- What you should do -
Revise the material below by changing every "Toggle" to "Switch" and keeping everything else as it is. Omit the pictures from your answer.

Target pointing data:
____

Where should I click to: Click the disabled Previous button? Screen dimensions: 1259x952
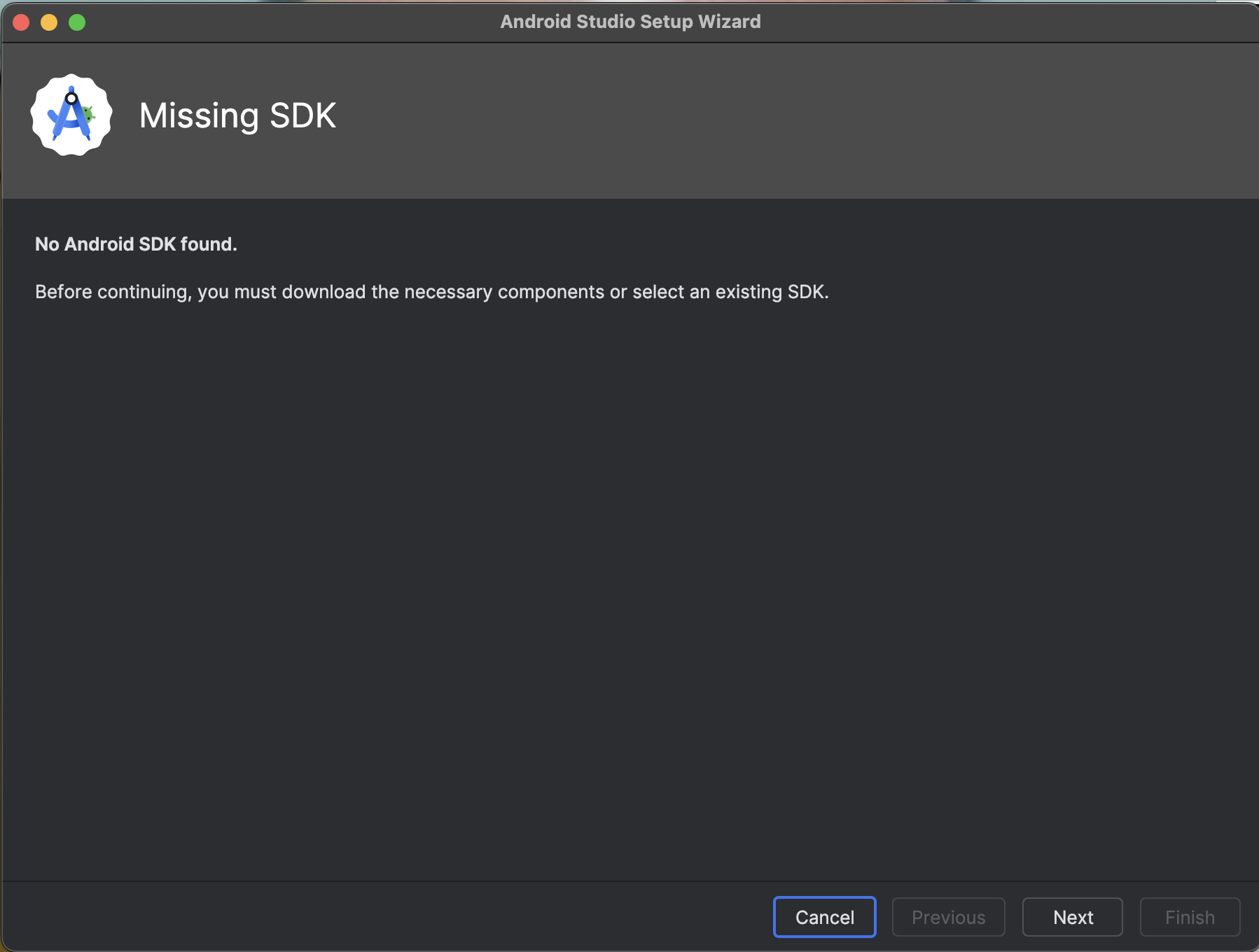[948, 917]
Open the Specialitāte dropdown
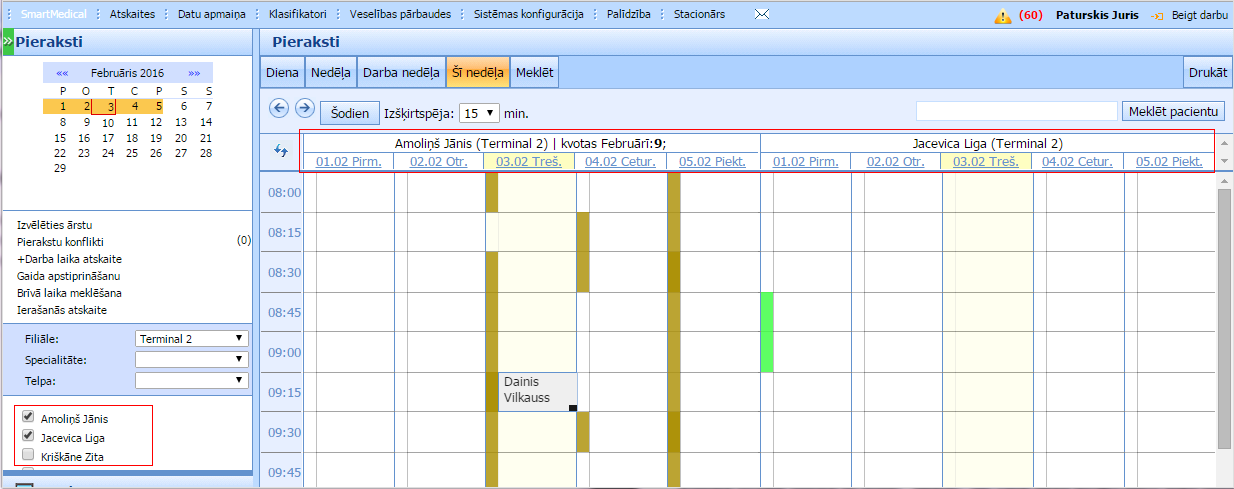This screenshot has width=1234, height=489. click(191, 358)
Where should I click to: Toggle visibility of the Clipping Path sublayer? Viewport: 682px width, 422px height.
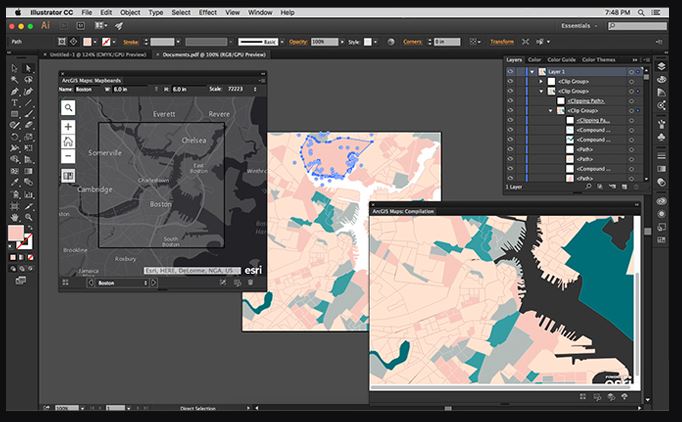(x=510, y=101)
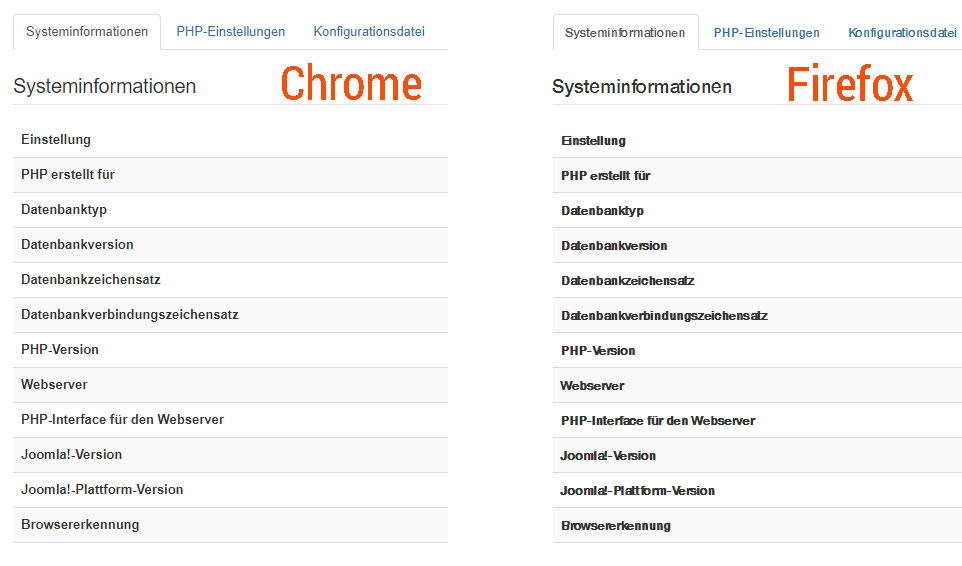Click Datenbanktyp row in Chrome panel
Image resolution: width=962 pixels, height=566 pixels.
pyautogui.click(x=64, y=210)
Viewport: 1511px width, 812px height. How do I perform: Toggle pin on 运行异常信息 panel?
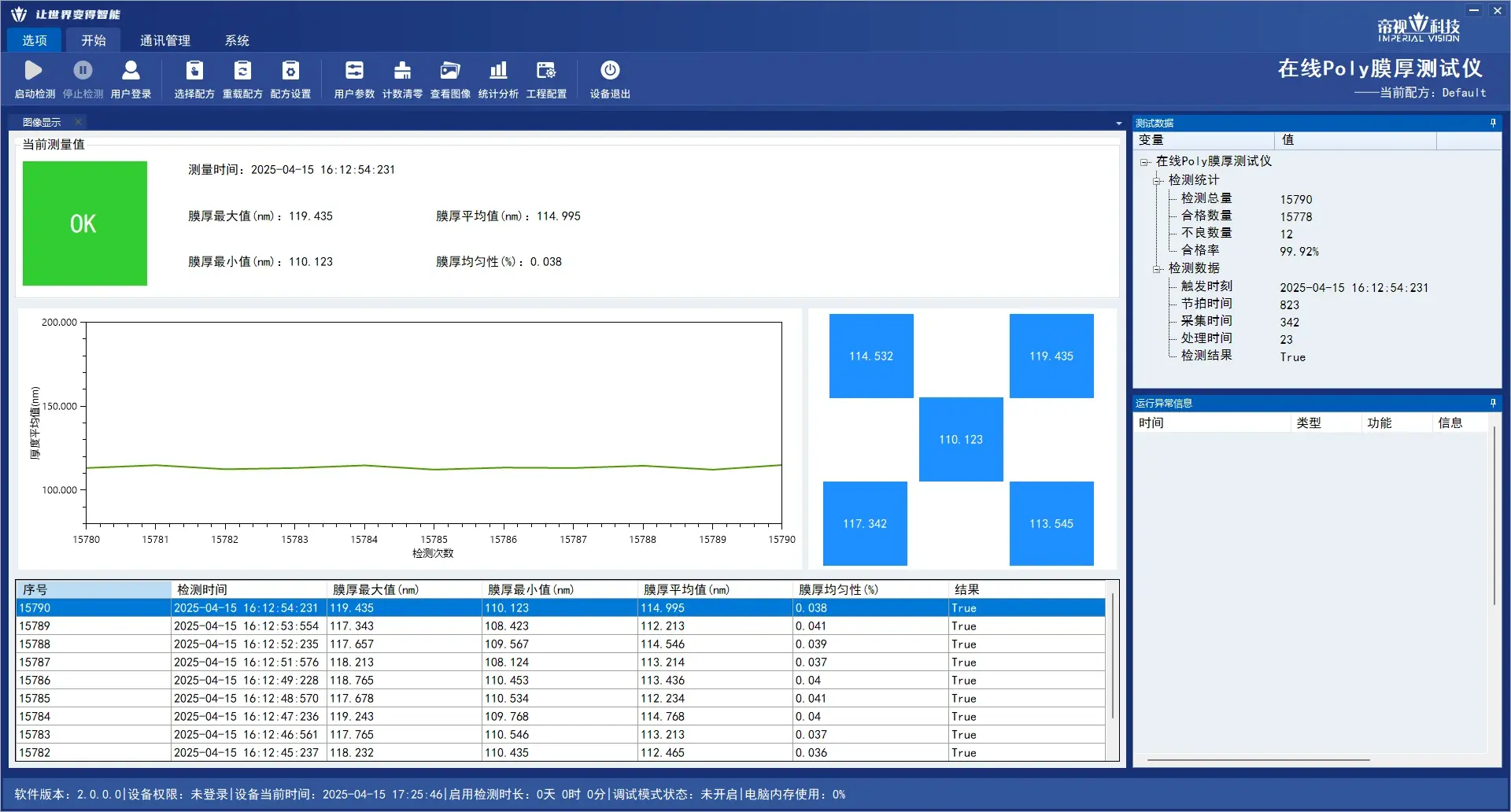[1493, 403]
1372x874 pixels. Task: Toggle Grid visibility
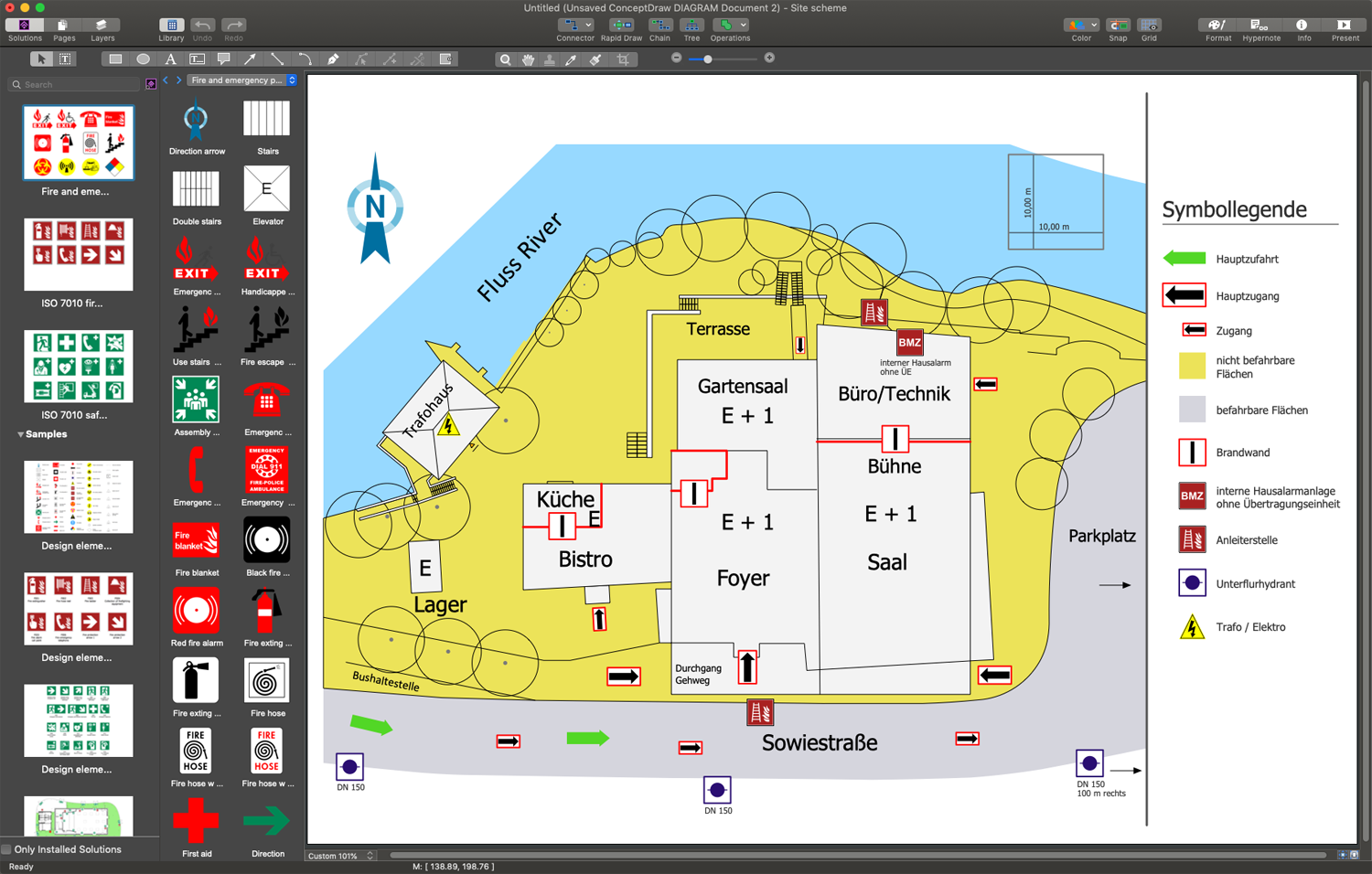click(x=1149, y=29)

____

- Result of the task -
Where should I click to: Click the disabled Previous button? Screen dimensions: 1259x952
[948, 917]
Open the Specialitāte dropdown
This screenshot has width=1234, height=489. click(191, 358)
Where should I click to: Switch visibility of the Clipping Path sublayer? Viewport: 682px width, 422px height.
(x=510, y=101)
Click Datenbanktyp row in Chrome panel
Image resolution: width=962 pixels, height=566 pixels.
pyautogui.click(x=64, y=210)
Viewport: 1511px width, 812px height. How do I perform: Switch pin on 运行异常信息 panel?
[1493, 403]
1372x874 pixels. Task: Switch Grid visibility
click(x=1149, y=29)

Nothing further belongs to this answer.